On Monday, Turkish Prime Minister Recep Tayyip Erdogan said Turkey wanted several conditions met for a NATO role.

He said Turkey wanted the international military operation against Gaddafi’s forces to be concluded as soon as possible, so Libyans could settle their own future. He also said military intervention should avoid ending in an occupation.

Diplomats say France has argued against NATO involvement on the grounds the alliance’s reputation had been damaged in the Arab world by the war in Afghanistan and because it was seen as dominated by the United States.

French defence officials have said putting NATO in charge of the operation would have made it impossible to get Arab League backing for intervention.
“No decision has been taken. NATO is continuing its work,” a French Foreign Ministry official said on Monday.

Several NATO nations, led by France, Britain and the United States, have taken part in air attacks on Libya, but the role of NATO as an organisation has been limited to expanded air surveillance.

US WON’T HAVE “PRE-EMINENT ROLE”

On Sunday, US Defence Secretary Robert Gates stressed the limits of planned U.S. military involvement.

He said the United States would not have a “pre-eminent role” in the anti-Gaddafi coalition that will maintain a no-fly zone, and expected to turn over primary responsibility for the mission to others within days.

He said Britain or France could take charge of the air operation, or NATO could lead it, if sensitivities in the Arab League over working under NATO leadership were assuaged.

Diplomats said it would be easier to get an agreement on enforcing the arms embargo, which would involve use of alliance aircraft and ships to prevent weapons reaching Gaddafi’s forces.
“There are some very basic questions that need to be resolved,” a NATO diplomat said.
“The general question is what NATO should do and what the coalition of the willing should do and in what timeframe we are talking about — is the coalition of willing something for the short term or the longer term?
“Some nations still have to make up their minds really what they want to do in the longer term — do they want to be engaged in the longer term and take the lead?”

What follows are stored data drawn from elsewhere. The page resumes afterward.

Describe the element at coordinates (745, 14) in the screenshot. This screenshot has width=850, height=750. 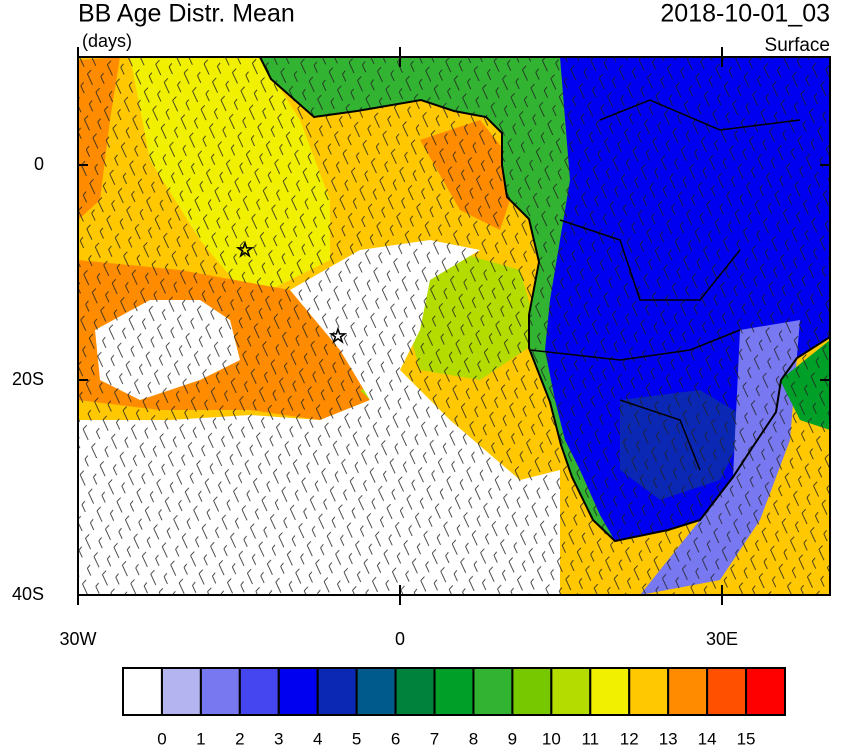
I see `date: 2018-10-01_03` at that location.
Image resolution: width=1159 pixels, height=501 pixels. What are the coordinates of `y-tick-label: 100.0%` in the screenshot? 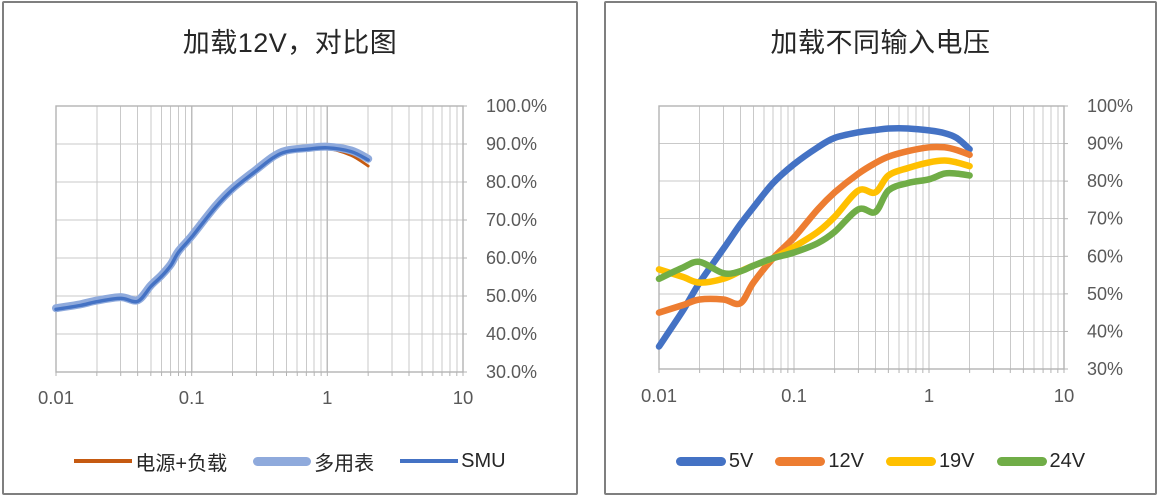 It's located at (516, 106).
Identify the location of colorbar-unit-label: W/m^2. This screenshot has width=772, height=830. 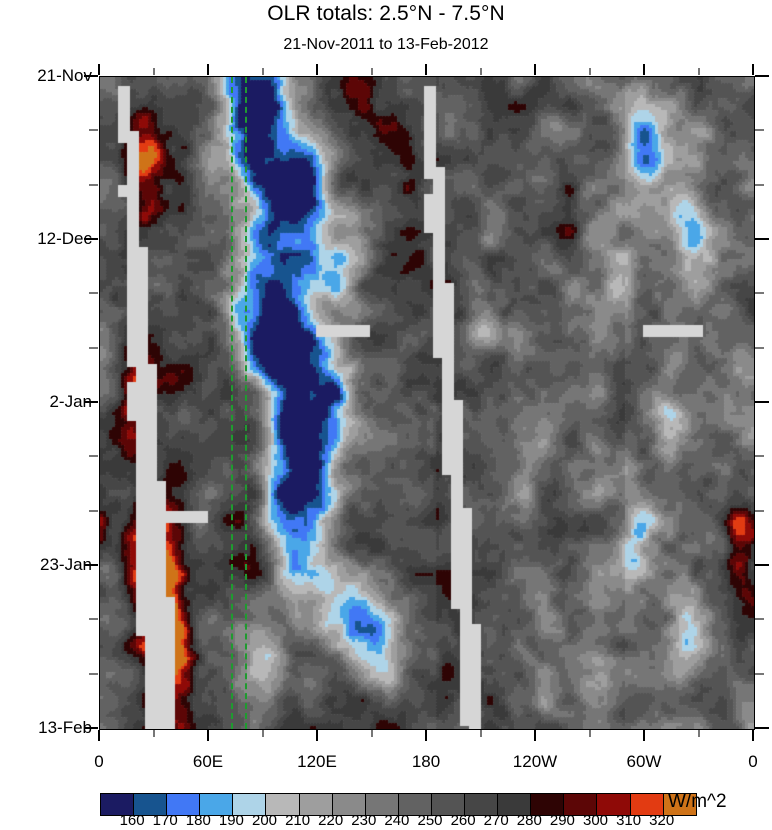
(698, 802).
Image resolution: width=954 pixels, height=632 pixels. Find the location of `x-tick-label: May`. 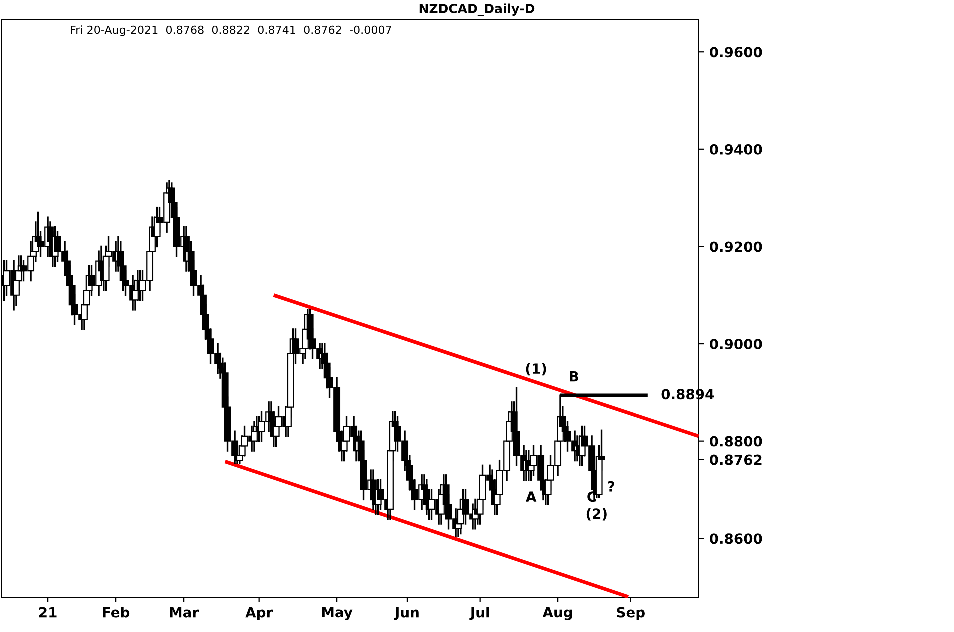

x-tick-label: May is located at coordinates (338, 614).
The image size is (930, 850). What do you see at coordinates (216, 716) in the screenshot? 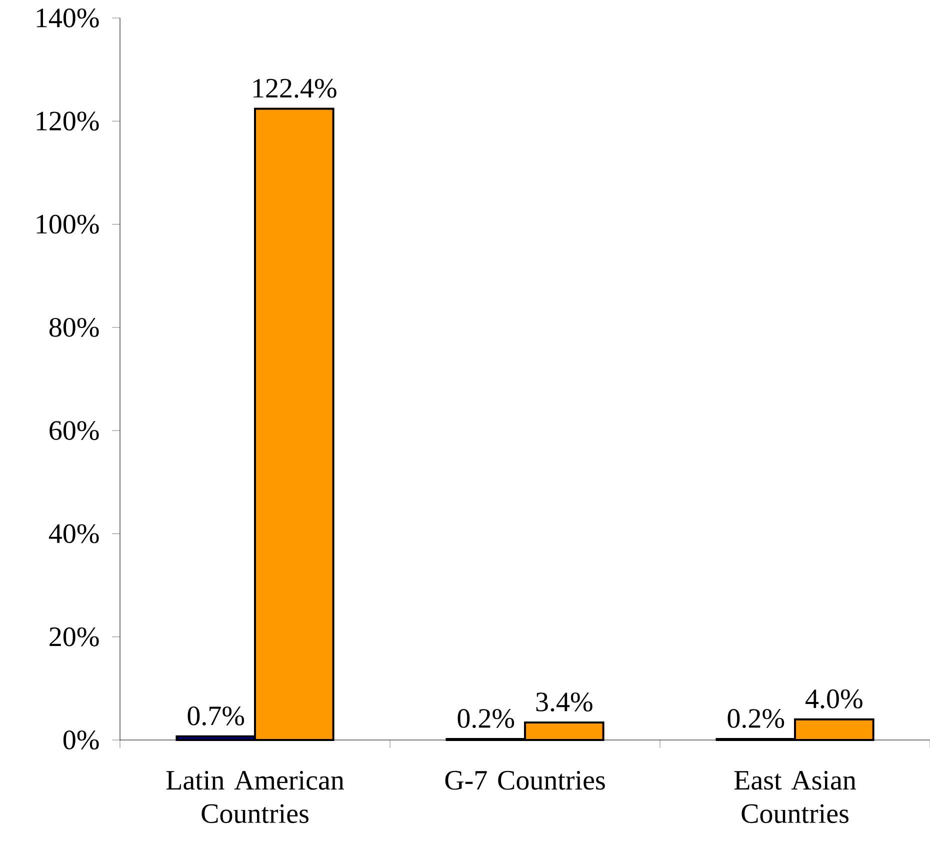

Italian Foreign Minister Franco Frattini called on Monday for a greater NATO role.
“It’s time to move from a coalition of willing towards a bit more coordinated approach under NATO because NATO has the capacity, the experience to lead a well-coordinated action,” he said ahead of a meeting of EU foreign ministers.

An Italian foreign ministry official said Italy considered the current three-way command structure involving France, Britain and the United States and the resulting bombing campaign “anarchic” and said it “poses problems to the Arab world”.



The official said Italy wanted to see “a circumscribing of the military objectives and limits to escalation”.